The beginning of the year has been busy for America’s health centers and their 28 million patients!
Several bills were introduced in the Senate to extend the Community Health Center Fund for 5 years and provide support for workforce expansions at health centers. These legislative efforts represent a critical step forward in our efforts to secure long-term and predictable funding for community health centers.
The bipartisan legislation, the Community Health Improvement, Modernization, and Excellence (CHIME) Act, introduced by Senators Roy Blunt (R – MO) and Debbie Stabenow (D – MI) would provide reliable and dependable funding for the nation’s more than 1,400 health centers, extending the Community Health Centers Fund (CHCF) for an additional five years and increasing funding steadily over time to $5 billion in 2024. This effort is designed to prevent a lapse of the Community Health Centers Fund, which is currently set to expire on September 30, 2019. It would also extend funding for the National Health Service Corps for an additional five years, helping bolster the primary care workforce in underserved areas of the country.

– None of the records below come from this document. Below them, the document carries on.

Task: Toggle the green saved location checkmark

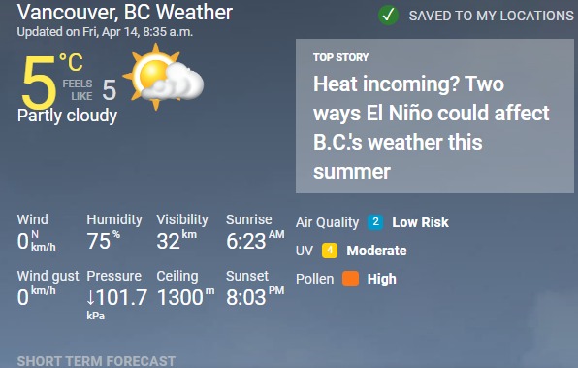Action: click(388, 16)
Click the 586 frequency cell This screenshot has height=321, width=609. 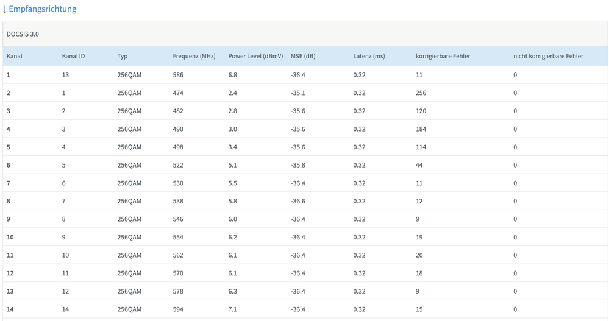(x=178, y=75)
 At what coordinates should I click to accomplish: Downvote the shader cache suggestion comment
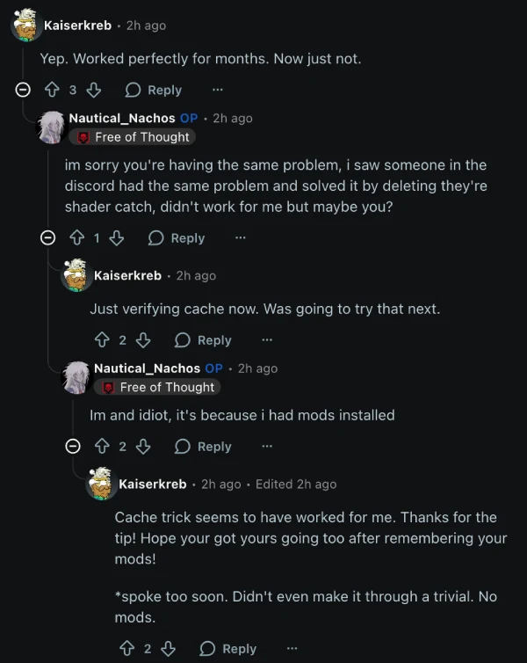point(118,238)
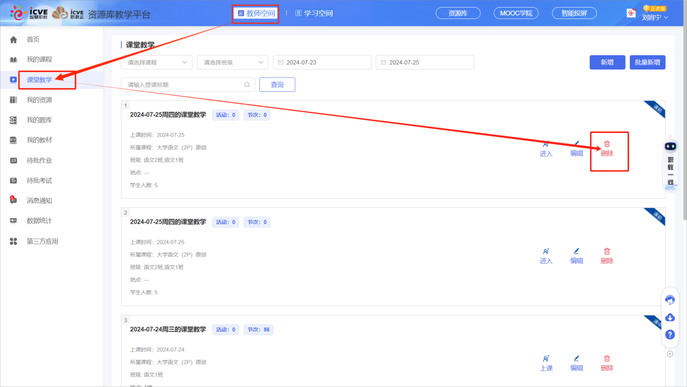687x387 pixels.
Task: Click the edit pencil icon for second lesson
Action: pyautogui.click(x=576, y=251)
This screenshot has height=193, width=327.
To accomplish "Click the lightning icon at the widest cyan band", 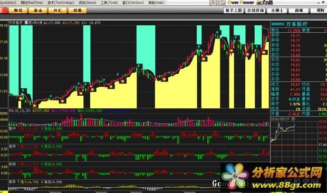I will (x=139, y=66).
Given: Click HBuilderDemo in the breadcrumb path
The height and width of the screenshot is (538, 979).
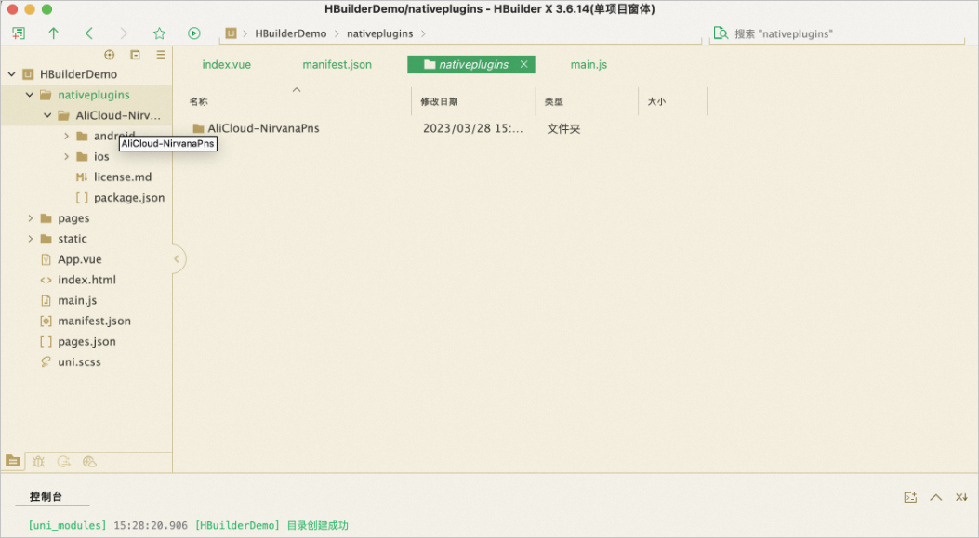Looking at the screenshot, I should (290, 33).
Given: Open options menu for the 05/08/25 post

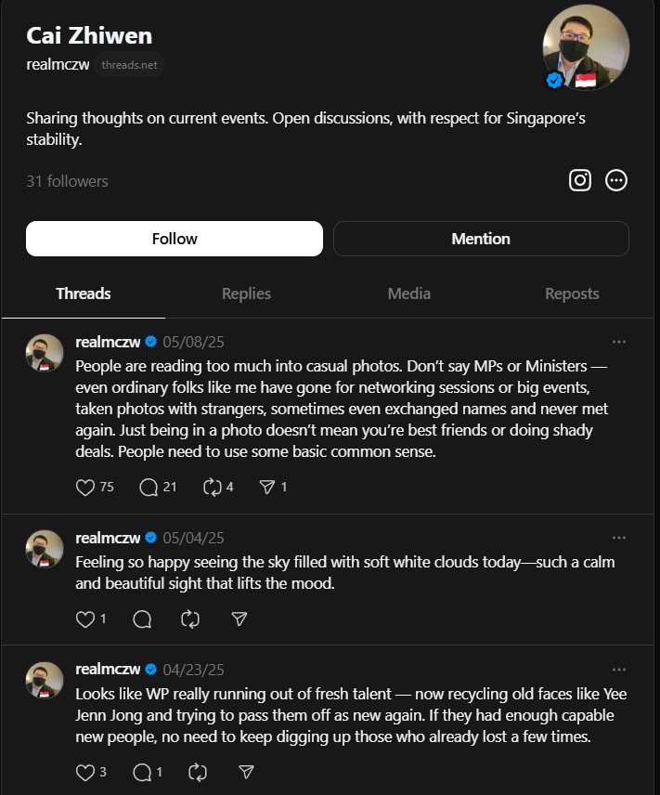Looking at the screenshot, I should 619,342.
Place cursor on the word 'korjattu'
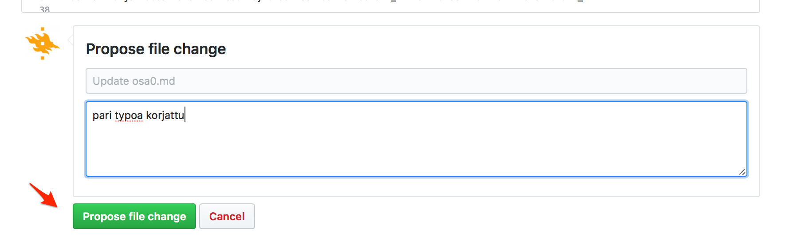The width and height of the screenshot is (801, 246). pos(165,115)
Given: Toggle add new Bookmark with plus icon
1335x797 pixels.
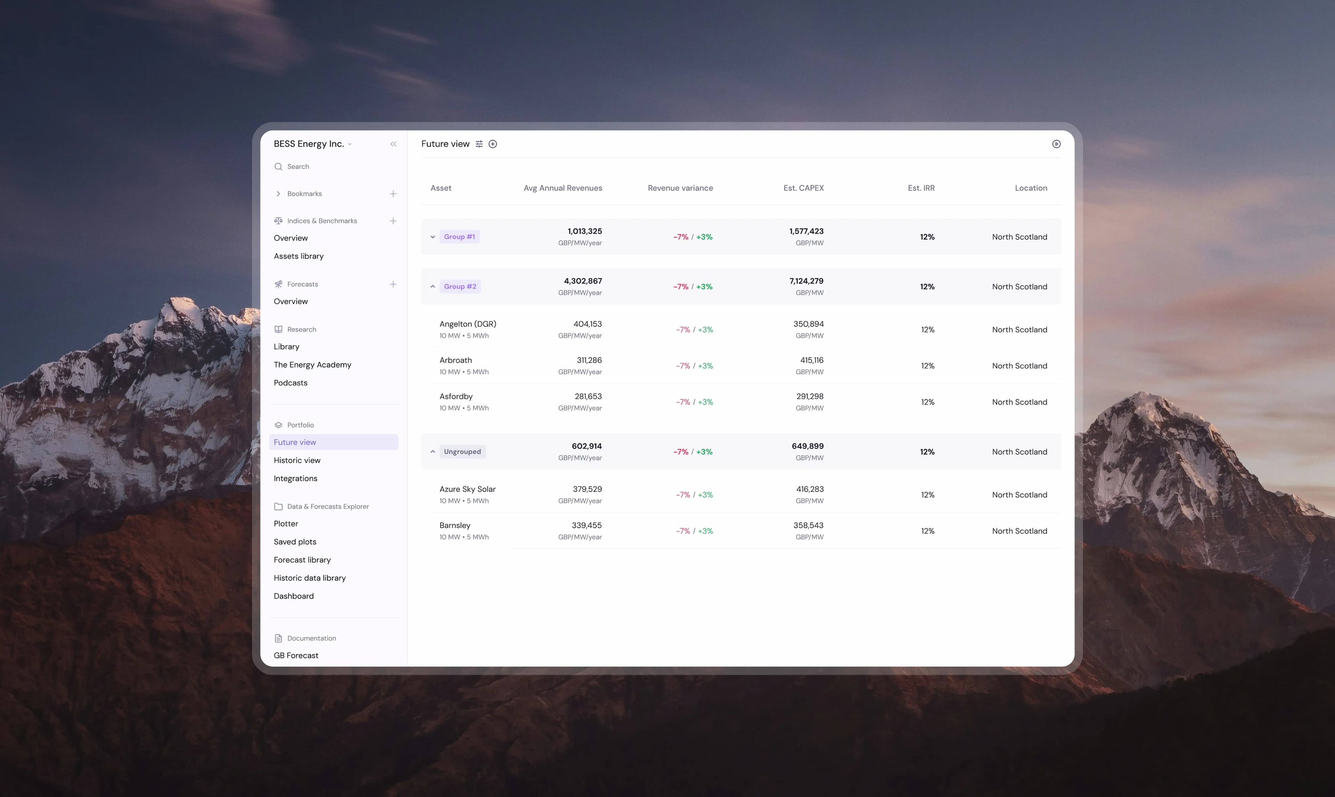Looking at the screenshot, I should pos(392,194).
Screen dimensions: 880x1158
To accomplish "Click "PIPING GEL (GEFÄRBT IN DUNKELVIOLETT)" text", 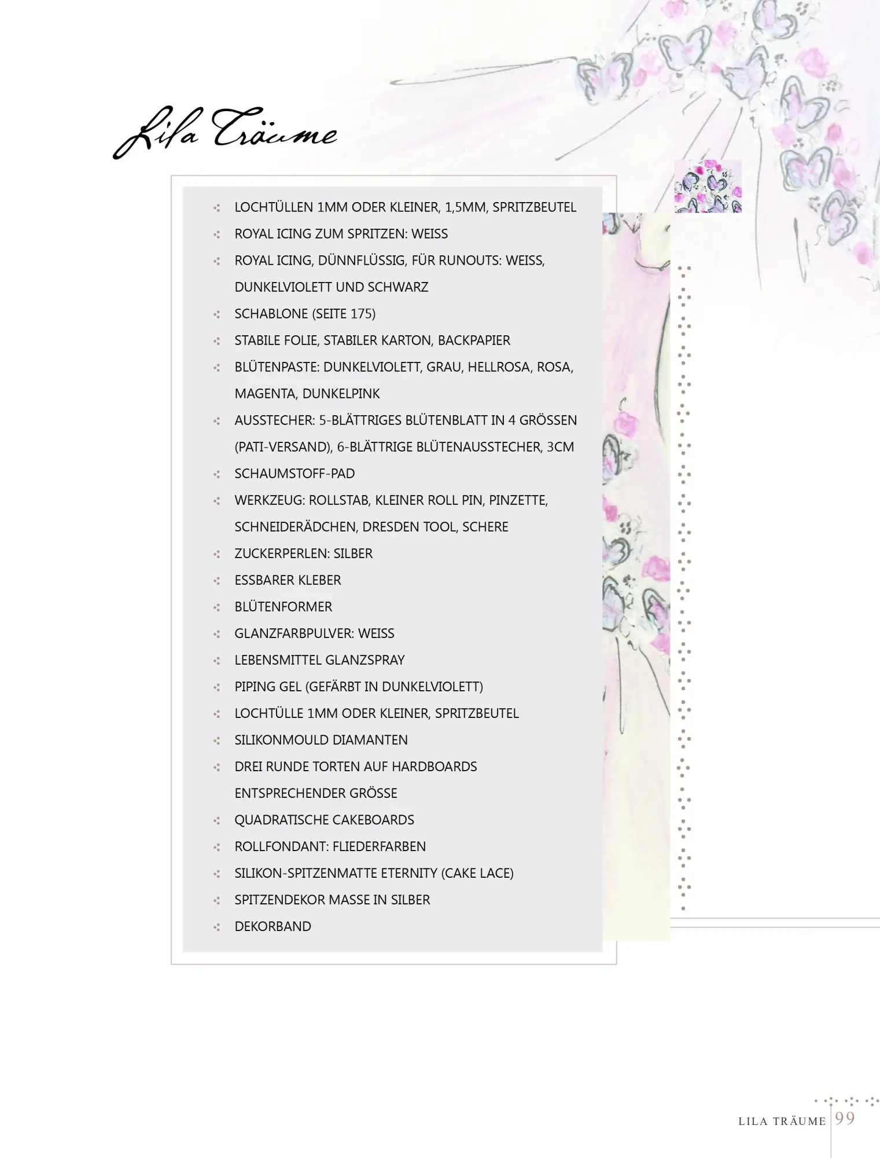I will (359, 687).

Federal 340B Drug Discount Program
More good news for health centers participating in the Federal 340B Drug Discount Program. Recently, CVS-Caremark indicated it is cancelling its plans to reduce reimbursement rates for pharmacies owned by health centers and other 340B providers starting on April 1, 2019. The Pharmaceutical Benefits Manager (PBM) states it heard from many safety net providers about how the cuts would severely impact their ability to care for medically underserved patients, and “After consideration of these conversations, CVS-Caremark has decided not to move forward with the implementation of the new reimbursement rates scheduled to become effective April 1, 2019.” Health centers who participate with CVS-Caremark should receive a copy of this notice within the next several days.
Last June, The Trump administration proposed new regulations for Title X and opened a comment period where thousands of health centers and their patients submitted public comment on how harmful the new proposal could be to care. This week, the Trump Administration posted the regulations for the Title X family planning program on the Department of Health and Human Services' Office of Population Affairs website. The timeline for implementation will kick-off when the regulations are posted in the Federal Register, which is expected to happen in the coming days. The proposed changes to the program could devastate Title X networks and delay access to essential health services for the low-income patients served across the states each year. The Trump administration's harmful regulations represent some of the most extreme policy changes proposed since Title X was established by Congress in 1970.
The regulations largely mirror the proposal released in June of last year and will:
- Deny women information about all of their health options
- Delay patient access to essential reproductive health care
- Disrupt the provider-patient relationship
- Deter teens from accessing care
- Divert resources to groups that do not provide a broad range of birth control methods
- Disproportionately affect communities of color
- Reverse the progress we've made in reducing unintended pregnancy rates
Health centers are trusted providers in their communities. Maintaining this trust requires patients are confident they are receiving comprehensive, medically-informed and accurate information from their health care providers at all times.
Whether it is good or bad news, one thing remains constant for health centers: The Need to Advocate! Health centers, their business partners, their patients and their supporters need to speak with a unified voice to their elected representatives to support measures that increase access and coverage for care and oppose any barriers placed against gaining quality, comprehensive health care.